1.2 Identifikasi Masalah
Berdasarkan latar belakang yang telah diuraikan sebelumnya, maka identifikasi masalah
dalam penelitian ini adalah sebagai berikut:
1. Bagaimana kinerja manajemen Rumah Sakit Umum Daerah Jenderal Ahmad Yani
Kota Metro diukur dengan menggunakan Balanced Scorecard ?
2. Bagaimana sistem pengukuran kinerja yang selama ini diterapkan pada Rumah
Sakit Umum Daerah Jenderal Ahmad Yani Kota Metro ?
3. Kendala-kendala dan manfaat apa yang dihadapi dalam penggunaan Balanced
Scorecard ?
1.3 Tujuan dan Manfaat Penelitian
Tujuan yang ingin dicapai dalam penelitian ini adalah:
1. Menginvestigasi gambaran penggunaan Balanced Scorecard terhadap penilaian
kinerja rumah sakit.
2. Untuk mengevaluasi sampai sejauh mana penerapan Balanced Scorecard sebagai
alat analisis yang komprehensif dan koheren pada suatu perusahaan.
3. Membandingkan suatu alternatif pengukuran kinerja perusahaan yang
memperhatikan aspek finansial dan aspek nonfinansial.
Manfaat yang diharapkan dari penelitian ini adalah :
1. Bagi penulis
Penulis dapat memperoleh gambaran untuk dapat memahami lebih lanjut mengenai
penerapan Balance Scorecard sebagai suatu sistem pengukuran kinerja perusahaan.
2. Bagi organisasi
Diharapkan dengan penelitian ini dapat menolong efektivitas organisasi dan
mendorong penerapan untuk tujuan strategis serta dapat memberikan masukan
berupa pemikiran tentang sistem manajemen strategic yang komprehensif dan
seimbang dengan menggunakan Balance Scorecard , yang memberikan instrumen
baru yang cukup menjajikan untuk diterapkan sebagai pengukuran kinerja
organisasi.
3. Bagi pembaca
Manfaat bagi pembaca dapat dijadikan bacaan untuk menambah wawasan ilmu
pengetahuan khususnya akuntansi manajemen dan menjadi bahan pertimbangan
bagi pihak-pihak yang mengadakan penelitian yang menyangkut kinerja manajemen
suatu badan usaha berbentuk rumah sakit.
1.4 Metodologi Penelitian
Dalam melakukan analisis atas Balance Scorecard , penulis menggunakan metode
penelitian sebagai berikut.
1. Metode.
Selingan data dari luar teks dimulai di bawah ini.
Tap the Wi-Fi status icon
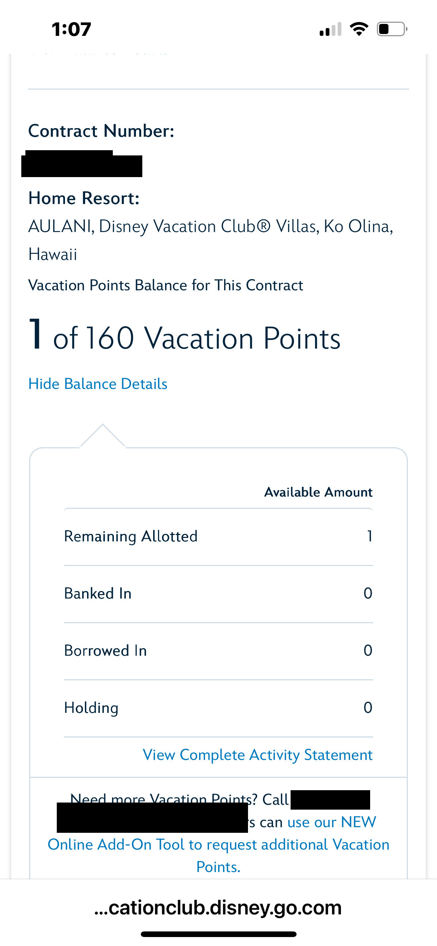 point(359,29)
Deskriptif, yaitu suatu metode yang bertujuan membuat deskripsi atau
gambaran keadaan secara sistematis. Aktual dan akurat mengenai fakta, sifat serta
hubungan antar fenomena yang diselidiki, melalui pelaksanaan penelitian
persputakaan dan dokumenter, penelitian tindakan, penelitian analisis pekerjaan dan
aktivitas dari objek yang diteliti.
2. Studi kasus, yang bertujuan untuk memperoleh gambaran yang jelas mengenai
kemungkinan implementasi Balance Scorecard pada RSUD Jendral Ahmad Yani
Kota Metro sebagai sampelnya.
Sedangkan tehnik penelitian yang digunakan adalah:
1. Penelitian lapangan (field research), yaitu penelitian langsung pada objek dengan
tujuan untuk mendapatkan data primer, dengn mengadakan observasi dan
wawancara.
2. Penelitian kepustakaan (library research), yaitu untuk memperoleh data yang
dikumpulkan dari catatan perusahaan, berupa laporan keuangan dan laporan
perkembangan usaha dari manajemen yang mendukung kebutuhan penelitian.
1.5 Sumber Data
Sumber data dalam penelitian ini berasal dari data primer dan data sekunder
(secondary, yaitu data penelitian yang diperoleh peneliti secara tidak langsung (melalui
media perantara) atau merupakan data yang diperoleh dan dicatat oleh pihak lain
(Indriantoro Dan Supomo, 2002:147).
Sumber data primer dalam penelitian ini adalah berupa opini subyek yang
dikumpulkan secara individual dari responden yang terdiri dari pegawai dan masyarakat
pengguna layanan di RSUD Jenderal Ahmad Yani Kota Metro. Sedangkan sumber data
sekunder diperoleh dari perusahaan yang diteliti atau data yang dipublikasikan untuk
umum dalam hal ini terbitan yang dikeluarkan oleh media massa atau perusahaan
penerbit, dalam penelitian ini adalah berupa laporan kinerja finansial dari RSUD
Jenderal Ahmad Yani Kota Metro.
1.6 Sistematika Penulisan
BAB I Pendahuluan : Menjelaskan dan menguraikan gambaran umum atas topik
yang dibahas, yang terdiri dari latar belakang penelitian, identifikasi masalah, tujuan dan
manfaat penelitian, metode penelitian, sumber data serta sistematika penulisan ini
sebagai gambaran keseluruhan dari bab-bab yang ada.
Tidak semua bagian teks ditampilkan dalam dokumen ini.